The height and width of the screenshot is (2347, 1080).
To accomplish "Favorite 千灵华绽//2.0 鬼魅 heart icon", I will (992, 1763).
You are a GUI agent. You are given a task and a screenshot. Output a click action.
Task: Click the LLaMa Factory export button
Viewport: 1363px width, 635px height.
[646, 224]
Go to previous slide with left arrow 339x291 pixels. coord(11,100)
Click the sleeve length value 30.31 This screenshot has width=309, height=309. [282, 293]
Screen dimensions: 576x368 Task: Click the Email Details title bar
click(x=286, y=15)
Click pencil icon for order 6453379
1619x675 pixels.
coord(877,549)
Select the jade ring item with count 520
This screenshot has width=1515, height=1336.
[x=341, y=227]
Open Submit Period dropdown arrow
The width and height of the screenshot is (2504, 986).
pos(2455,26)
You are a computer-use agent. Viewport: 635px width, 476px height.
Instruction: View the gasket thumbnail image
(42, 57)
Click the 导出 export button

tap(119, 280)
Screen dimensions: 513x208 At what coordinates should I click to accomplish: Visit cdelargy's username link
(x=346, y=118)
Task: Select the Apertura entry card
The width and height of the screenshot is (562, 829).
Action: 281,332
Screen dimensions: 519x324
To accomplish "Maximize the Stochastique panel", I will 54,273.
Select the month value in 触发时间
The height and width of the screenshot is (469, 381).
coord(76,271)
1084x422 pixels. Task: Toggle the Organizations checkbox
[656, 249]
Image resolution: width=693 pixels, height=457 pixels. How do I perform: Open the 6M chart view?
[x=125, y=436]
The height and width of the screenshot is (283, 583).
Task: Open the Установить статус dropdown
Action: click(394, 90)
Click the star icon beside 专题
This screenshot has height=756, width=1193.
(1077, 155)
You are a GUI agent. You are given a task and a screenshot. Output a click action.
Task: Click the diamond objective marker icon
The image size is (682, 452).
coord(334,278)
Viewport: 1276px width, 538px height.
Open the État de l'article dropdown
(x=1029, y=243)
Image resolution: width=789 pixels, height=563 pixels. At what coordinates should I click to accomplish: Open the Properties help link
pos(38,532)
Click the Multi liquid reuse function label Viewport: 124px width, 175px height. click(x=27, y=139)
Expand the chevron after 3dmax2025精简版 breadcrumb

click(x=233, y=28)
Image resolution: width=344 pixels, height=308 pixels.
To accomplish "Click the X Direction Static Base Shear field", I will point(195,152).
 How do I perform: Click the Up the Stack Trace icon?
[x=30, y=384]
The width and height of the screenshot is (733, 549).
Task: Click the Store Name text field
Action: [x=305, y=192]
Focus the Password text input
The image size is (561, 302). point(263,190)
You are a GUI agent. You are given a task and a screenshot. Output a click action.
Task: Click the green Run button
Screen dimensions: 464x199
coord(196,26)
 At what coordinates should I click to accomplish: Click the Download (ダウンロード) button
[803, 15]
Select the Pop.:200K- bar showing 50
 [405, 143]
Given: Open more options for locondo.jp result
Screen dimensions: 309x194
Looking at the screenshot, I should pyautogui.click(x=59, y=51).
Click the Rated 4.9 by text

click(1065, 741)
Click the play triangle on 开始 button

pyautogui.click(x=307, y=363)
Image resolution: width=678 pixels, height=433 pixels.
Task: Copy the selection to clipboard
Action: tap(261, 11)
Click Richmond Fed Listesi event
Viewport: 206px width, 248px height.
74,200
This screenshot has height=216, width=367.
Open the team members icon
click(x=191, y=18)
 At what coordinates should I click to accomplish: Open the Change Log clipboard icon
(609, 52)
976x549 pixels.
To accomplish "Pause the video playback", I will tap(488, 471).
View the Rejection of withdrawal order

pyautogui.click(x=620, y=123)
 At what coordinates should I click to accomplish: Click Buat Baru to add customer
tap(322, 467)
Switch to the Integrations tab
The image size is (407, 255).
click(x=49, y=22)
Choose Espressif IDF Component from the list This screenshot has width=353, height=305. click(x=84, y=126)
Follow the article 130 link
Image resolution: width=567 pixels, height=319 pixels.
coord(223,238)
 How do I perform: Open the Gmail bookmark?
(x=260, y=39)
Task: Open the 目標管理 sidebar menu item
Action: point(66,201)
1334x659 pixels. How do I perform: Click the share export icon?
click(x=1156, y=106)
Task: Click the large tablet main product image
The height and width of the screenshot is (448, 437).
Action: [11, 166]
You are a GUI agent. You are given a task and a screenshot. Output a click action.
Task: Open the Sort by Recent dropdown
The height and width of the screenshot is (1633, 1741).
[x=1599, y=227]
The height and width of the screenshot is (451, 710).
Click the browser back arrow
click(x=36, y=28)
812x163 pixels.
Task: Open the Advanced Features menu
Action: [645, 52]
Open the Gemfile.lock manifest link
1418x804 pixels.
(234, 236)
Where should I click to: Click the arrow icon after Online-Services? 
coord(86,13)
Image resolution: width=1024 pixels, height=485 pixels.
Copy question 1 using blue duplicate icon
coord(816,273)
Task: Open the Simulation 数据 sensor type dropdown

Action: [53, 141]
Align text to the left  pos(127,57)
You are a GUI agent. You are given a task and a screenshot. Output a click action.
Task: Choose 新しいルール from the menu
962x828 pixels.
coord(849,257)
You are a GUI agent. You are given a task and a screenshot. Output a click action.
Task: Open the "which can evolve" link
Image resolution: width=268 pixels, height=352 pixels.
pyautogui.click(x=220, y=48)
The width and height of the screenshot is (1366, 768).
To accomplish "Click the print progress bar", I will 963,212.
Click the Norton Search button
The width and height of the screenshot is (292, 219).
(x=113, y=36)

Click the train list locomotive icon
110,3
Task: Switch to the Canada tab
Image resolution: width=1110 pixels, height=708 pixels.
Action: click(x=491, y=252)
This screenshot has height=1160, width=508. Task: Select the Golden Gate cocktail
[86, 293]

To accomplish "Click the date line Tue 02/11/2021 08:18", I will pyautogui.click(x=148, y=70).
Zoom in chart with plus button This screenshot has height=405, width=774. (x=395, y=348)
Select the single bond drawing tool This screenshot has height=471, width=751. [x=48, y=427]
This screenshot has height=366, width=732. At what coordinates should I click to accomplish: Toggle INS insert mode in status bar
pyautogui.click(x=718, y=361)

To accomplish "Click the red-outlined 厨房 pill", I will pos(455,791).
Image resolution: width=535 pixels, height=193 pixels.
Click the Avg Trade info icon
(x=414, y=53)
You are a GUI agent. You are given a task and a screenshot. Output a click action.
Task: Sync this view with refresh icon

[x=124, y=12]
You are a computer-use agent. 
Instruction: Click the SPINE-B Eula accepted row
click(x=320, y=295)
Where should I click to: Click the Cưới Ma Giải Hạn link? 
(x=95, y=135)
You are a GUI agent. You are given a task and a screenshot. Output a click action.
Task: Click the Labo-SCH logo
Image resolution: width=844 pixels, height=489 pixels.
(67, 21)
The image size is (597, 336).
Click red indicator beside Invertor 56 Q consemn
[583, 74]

_Exercise goal_
All lines in the listing above that contain "Choose" should be shown.

_Result of this exercise_
Choose Espressif IDF Component from the list This screenshot has width=353, height=305. click(x=84, y=126)
Task: Choose 新しいルール from the menu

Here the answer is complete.